» Quoted passage
##########
The Department of Health and Human Services plans to slash 10,000 employees in a major restructuring of the whole department, HHS Secretary Robert F. Kennedy Jr. announced Thursday.
When combined with other efforts by the Department of Government Efficiency to downsize, the workforce will be reduced from 82,000 to 62,000 full-time employees.
“We aren’t just reducing bureaucratic sprawl. We are realigning the organization with its core mission and our new priorities in reversing the chronic disease epidemic,” HHS Secretary Robert F. Kennedy, Jr. said in a statement. “This Department will do more – a lot more – at a lower cost to the taxpayer.”
Kennedy said the restructuring involves eliminating “an entire alphabet soup of departments” while streamlining others.
Major changes include combining many offices into more centralized ones, HHS announced. HHS plans to create the Administration for a Healthy America, which will combine the Office of the Assistant Secretary for Health (OASH), Health Resources and Services Administration (HRSA), Substance Abuse and Mental Health Services Administration (SAMHSA), Agency for Toxic Substances and Disease Registry (ATSDR), and National Institute for Occupational Safety and Health (NIOSH).
The Administration for Strategic Preparedness and Response (ASPR) will be subsumed into the Centers for Disease Control and Prevention.
HHS’s many divisions will be consolidated and administrative functions across these divisions like human resources and IT will be centralized. Twenty-eight divisions will be consolidated to 15.
Ten regional offices will be consolidated to five. At the FDA, one of the least trusted agencies within HHS, 3,500 full-time employees will be cut in operations and administration.
HHS said the move will not affect drug, medical device, or food reviewers or inspectors. NIH will combine administrative employees across its 27 institutes and centers — leading to approximately 1,200 positions being cut.
CDC will reduce its workforce by 2,400 employees, which will be offset by approximately 1,000 employees from ASPR moving into CDC.
The division of labor between the many offices under HHS stoked confusion and inefficiencies during COVID-19 pandemic.
HHS grew considerably during the pandemic. The Food and Drug Administration grew by 13%, the Centers for Disease Control and Prevention grew by 26% and the National Institutes of Health grew by 34% under Biden, according to trade publication Government Executive.
##########
» Dataset entries
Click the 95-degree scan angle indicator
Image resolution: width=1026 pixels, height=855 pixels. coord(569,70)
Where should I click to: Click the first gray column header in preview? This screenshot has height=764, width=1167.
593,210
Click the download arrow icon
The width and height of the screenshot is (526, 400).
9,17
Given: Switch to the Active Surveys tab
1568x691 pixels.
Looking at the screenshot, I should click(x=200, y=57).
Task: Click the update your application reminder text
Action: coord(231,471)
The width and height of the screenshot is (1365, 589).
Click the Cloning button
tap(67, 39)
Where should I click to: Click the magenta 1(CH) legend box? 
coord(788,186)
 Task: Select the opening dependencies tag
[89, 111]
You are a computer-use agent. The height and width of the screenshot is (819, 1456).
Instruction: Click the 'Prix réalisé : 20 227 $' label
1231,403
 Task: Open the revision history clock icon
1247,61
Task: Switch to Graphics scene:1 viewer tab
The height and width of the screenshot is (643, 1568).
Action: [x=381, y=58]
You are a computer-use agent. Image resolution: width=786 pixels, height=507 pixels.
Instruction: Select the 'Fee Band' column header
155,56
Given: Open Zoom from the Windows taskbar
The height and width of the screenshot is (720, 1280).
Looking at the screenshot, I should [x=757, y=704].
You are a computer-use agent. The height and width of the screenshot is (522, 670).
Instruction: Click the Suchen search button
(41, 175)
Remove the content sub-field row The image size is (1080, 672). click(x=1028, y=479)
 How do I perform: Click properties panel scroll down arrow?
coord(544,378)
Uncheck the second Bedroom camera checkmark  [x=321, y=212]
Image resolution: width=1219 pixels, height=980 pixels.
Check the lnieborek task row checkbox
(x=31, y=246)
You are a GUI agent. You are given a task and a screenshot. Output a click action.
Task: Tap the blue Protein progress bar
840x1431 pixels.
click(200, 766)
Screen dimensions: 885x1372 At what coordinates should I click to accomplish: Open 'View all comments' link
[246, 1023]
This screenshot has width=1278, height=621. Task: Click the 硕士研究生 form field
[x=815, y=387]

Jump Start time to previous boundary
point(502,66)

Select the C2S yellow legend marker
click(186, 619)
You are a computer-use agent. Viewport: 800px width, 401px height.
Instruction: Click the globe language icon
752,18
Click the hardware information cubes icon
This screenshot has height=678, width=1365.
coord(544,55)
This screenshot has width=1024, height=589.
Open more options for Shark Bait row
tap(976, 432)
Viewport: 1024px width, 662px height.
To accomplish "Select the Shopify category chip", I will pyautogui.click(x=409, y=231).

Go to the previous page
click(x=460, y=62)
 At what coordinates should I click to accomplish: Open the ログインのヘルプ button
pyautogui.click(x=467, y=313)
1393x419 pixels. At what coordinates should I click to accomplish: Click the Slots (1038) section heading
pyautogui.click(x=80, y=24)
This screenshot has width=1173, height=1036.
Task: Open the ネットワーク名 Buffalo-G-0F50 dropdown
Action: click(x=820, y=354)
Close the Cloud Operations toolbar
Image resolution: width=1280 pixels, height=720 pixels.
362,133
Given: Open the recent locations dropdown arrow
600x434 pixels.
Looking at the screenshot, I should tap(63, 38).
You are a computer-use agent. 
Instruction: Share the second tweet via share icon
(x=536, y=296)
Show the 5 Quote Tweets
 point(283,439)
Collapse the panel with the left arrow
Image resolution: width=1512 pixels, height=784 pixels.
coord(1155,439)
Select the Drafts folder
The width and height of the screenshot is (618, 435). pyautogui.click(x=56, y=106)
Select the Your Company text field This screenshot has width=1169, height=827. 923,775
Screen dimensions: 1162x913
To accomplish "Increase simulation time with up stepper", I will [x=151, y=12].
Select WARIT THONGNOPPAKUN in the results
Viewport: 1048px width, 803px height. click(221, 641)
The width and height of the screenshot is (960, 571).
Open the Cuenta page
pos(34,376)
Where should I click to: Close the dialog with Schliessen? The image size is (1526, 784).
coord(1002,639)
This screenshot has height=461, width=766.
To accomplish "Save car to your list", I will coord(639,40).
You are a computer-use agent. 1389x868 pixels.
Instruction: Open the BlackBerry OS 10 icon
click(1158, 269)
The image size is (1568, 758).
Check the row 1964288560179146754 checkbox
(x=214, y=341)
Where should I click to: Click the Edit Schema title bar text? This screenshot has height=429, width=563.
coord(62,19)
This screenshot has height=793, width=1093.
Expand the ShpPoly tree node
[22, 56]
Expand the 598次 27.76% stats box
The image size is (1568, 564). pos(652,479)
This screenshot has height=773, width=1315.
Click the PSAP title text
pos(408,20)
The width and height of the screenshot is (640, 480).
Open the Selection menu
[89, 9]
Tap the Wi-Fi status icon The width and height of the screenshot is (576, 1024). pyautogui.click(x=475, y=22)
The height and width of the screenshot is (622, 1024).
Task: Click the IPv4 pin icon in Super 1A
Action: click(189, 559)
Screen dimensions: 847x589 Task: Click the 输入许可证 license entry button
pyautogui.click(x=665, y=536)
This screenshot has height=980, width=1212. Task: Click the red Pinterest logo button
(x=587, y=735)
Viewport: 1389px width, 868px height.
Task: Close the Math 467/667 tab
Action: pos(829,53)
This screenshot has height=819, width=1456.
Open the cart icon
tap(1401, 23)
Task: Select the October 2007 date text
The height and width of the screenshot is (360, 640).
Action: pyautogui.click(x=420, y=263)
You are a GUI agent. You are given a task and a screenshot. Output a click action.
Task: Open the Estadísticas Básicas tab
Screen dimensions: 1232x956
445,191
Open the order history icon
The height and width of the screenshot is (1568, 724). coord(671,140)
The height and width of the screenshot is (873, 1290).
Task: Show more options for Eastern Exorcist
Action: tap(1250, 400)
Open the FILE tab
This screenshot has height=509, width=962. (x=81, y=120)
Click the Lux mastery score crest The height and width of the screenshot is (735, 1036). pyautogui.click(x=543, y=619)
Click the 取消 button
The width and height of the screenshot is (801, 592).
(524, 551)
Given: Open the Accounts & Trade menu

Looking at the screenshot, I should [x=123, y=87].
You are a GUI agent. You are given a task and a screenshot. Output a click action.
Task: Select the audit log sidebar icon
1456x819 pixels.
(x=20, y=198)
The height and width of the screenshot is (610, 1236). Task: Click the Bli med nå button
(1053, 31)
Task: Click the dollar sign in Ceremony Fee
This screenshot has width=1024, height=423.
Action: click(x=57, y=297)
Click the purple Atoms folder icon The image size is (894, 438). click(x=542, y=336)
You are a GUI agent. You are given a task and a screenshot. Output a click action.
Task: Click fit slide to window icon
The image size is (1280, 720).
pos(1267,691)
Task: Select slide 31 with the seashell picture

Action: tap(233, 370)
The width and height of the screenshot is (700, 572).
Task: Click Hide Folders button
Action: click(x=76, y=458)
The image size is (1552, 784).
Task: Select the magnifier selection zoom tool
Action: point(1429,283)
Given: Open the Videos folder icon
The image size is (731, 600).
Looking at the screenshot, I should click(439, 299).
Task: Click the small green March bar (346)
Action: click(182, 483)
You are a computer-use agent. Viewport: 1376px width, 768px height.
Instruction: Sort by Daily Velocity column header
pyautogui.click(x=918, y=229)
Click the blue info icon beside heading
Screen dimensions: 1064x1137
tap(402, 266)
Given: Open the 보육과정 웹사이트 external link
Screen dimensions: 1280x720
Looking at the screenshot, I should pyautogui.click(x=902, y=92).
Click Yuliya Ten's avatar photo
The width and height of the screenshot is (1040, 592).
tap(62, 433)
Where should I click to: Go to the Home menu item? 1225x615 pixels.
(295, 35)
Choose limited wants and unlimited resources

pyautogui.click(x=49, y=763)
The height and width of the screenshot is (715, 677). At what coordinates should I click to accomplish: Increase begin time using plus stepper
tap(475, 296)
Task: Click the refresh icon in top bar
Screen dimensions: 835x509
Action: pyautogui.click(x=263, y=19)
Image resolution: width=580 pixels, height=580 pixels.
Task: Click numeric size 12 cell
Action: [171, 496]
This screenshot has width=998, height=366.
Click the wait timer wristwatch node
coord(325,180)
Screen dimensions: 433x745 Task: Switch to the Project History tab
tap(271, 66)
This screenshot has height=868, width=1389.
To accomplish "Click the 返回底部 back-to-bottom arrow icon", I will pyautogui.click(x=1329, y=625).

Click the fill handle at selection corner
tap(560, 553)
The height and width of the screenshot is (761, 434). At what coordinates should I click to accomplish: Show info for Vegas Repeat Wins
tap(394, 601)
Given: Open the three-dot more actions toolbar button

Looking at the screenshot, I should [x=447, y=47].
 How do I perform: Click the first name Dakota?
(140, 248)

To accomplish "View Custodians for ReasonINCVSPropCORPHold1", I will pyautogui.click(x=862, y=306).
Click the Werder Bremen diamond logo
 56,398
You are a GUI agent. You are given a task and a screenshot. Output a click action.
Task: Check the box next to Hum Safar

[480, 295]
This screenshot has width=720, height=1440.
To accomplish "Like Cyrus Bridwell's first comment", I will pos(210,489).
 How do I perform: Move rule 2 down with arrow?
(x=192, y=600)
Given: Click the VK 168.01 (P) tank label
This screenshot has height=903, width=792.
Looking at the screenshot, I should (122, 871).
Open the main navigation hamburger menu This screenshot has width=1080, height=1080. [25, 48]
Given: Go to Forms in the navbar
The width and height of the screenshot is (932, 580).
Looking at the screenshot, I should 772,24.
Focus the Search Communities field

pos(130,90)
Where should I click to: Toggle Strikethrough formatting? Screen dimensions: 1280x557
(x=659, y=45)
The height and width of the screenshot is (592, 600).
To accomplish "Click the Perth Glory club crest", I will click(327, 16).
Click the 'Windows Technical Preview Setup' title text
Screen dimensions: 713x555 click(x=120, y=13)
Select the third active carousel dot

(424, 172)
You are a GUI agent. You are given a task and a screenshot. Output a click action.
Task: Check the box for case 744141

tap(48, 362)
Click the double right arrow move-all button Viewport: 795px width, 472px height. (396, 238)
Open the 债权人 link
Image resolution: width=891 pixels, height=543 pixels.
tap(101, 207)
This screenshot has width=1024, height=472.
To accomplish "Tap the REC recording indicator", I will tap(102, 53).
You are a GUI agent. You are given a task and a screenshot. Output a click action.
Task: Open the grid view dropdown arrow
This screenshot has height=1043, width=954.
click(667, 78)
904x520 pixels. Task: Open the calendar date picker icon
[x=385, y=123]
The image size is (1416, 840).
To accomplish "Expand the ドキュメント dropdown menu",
##########
» Task objective
Answer these questions from the HHS restructuring article.
1. How many full-time FDA employees will be cut?
2. Which administration will be subsumed into the Centers for Disease Control and Prevention?
3. By what percentage did the National Institutes of Health grow under Biden, according to Government Executive?

» Problem solution
1. 3,500
2. The Administration for Strategic Preparedness and Response (ASPR)
3. 34%